Can You "Reclaim" Text Distributed In PDF Files As Your Own?

Forum Moderators: Robert Charlton & goodroi

Message Too Old, No Replies

Can You "Reclaim" Text Distributed In PDF Files As Your Own?

Planet13

7:47 pm on Sep 7, 2013 (gmt 0)

Firstly, this is a RANKING question, and is NOT a copyright question nor a technical issue question.

If a site owner created quality content in pdf ebooks or pdf whitepapers, would it hurt their chance at ranking well if they used that content on their site?

The site is for a city-based service. Most of the content on their site is poorly written.

They have a bunch of PDF ebooks and whitepapers floating around the web on free ebook distribution sites which have BETTER content than appears on their own site. They've been out for about four years now.

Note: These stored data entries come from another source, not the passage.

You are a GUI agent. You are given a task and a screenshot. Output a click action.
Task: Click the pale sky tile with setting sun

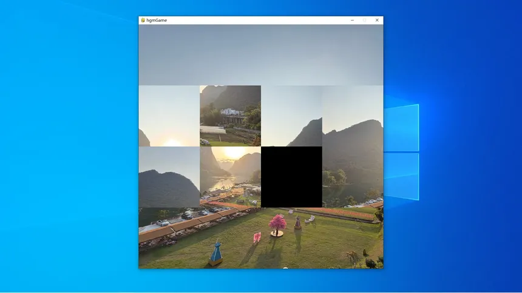pyautogui.click(x=169, y=116)
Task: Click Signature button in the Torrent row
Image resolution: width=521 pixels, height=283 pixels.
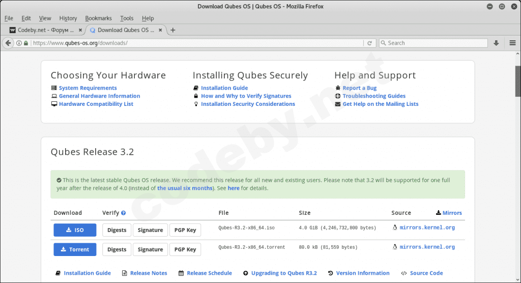Action: (150, 249)
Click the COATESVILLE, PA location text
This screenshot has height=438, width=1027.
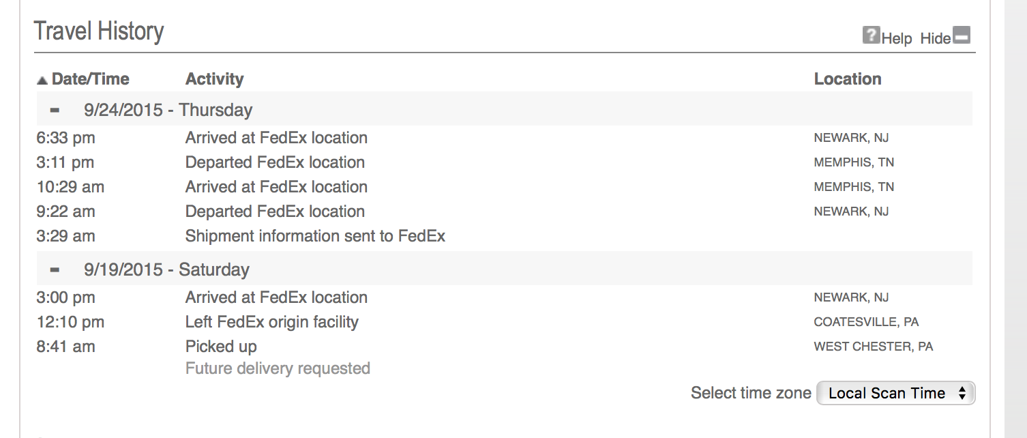tap(866, 322)
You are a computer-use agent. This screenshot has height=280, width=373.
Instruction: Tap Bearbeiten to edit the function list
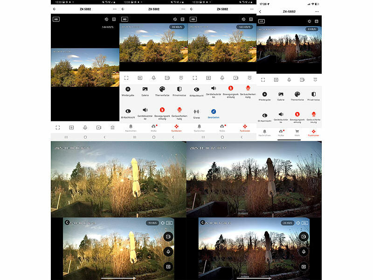coord(213,112)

Would they be inviting a Panda slap if they took their own content and put it on their site? Much of it is unique RESEARCH that they conducted themselves.

Shepherd

10:21 pm on Sep 7, 2013 (gmt 0)

Google has been getting pretty good at indexing pdf's so I would have to think that what your talking about is no different than if the content was on html pages across the web.

One caveat being if the pdf's you're talking about are images and not text.

jimbeetle

10:25 pm on Sep 7, 2013 (gmt 0)

Would they be inviting a Panda slap if they took their own content and put it on their site?

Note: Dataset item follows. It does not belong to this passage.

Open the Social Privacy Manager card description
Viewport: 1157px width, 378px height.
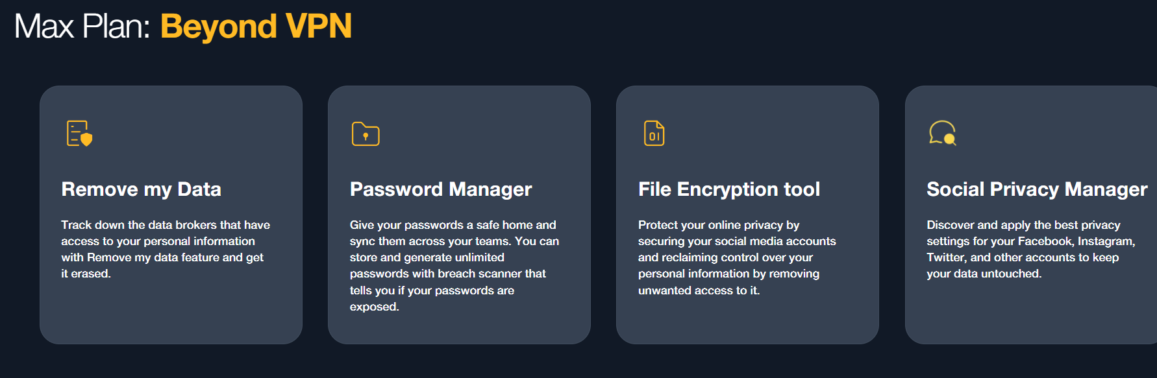[x=1031, y=249]
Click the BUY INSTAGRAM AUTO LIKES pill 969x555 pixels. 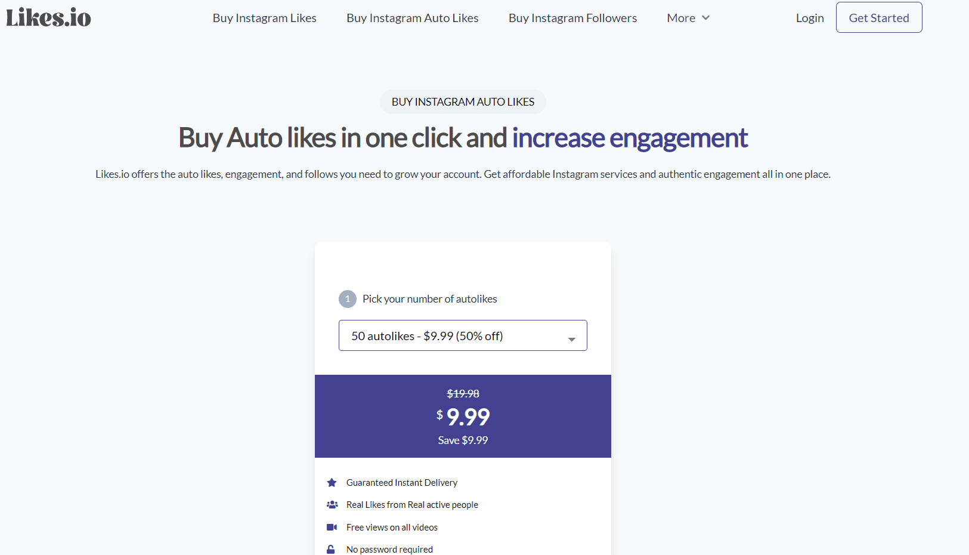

Just curious, why a Panda slap?

Planet13

6:49 am on Sep 8, 2013 (gmt 0)

@ Shepherd

"One caveat being if the pdf's you're talking about are images and not text."

These are text-based PDFs.

Any images are them are supplemental to the text content - and probably really ugly to boot.

@ jimbeetle

"Just curious, why a Panda slap?"

My thinking is that google would recognize this content in various places around the internet, and the when it saw it on their site, it would regard it as non-original / copied content.

aakk9999

12:47 pm on Sep 8, 2013 (gmt 0)

If you block PDFs from crawling via robots.txt (or return noindex response header for PDFs) then yes, you could re-use PDF text on website pages with no problems.

Planet13

2:13 am on Sep 9, 2013 (gmt 0)

If you block PDFs from crawling via robots.txt (or return noindex response header for PDFs) then yes, you could re-use PDF text on website pages with no problems.

The problem as I see it is that we CAN'T block the PDFs from being crawled because they have been distributed on to different sites around the web.

I'll see if there is some viable way for those PDFs to be taken down from the various sites that host them, but I think it might be a pretty big challenge.

JD_Toims

2:29 am on Sep 9, 2013 (gmt 0)

I'll see if there is some viable way for those PDFs to be taken down from the various sites that host them, but I think it might be a pretty big challenge.

Almost as good as the preceding in-my-opinion would be to ask the pdf content users to please give attribution and recognition to the source for search purposes by simply adding the following to their .htaccess:

<Files "the-path-on-their-server/to-the-pdf-file.pdf">
Header set Link: <http://www.example.com/the-original-pdf-file/file-name.pdf>;rel="canonical"
</Files>

Added Note: When I make a request at all like the preceding I fill in all the necessary information for people so it's a copy/paste simple task and nothing more -- Meaning if I were making the request I would find the PDF file on the site using it then put that location in the <Files ...> container and also set http://www.example.com/the-original-pdf-file/file-name.pdf to the actual location on the originating website so adding the canonical location to the .htaccess and giving credit is copy/paste nobrainer simple for anyone to do.

tangor

3:56 pm on Sep 9, 2013 (gmt 0)

Will the "reclaimed" content have significant change/updates which will result in content which is not "duplicate"? I've had good success in providing new/revised versions of earlier PDF texts as new presentation as HTML for some sites.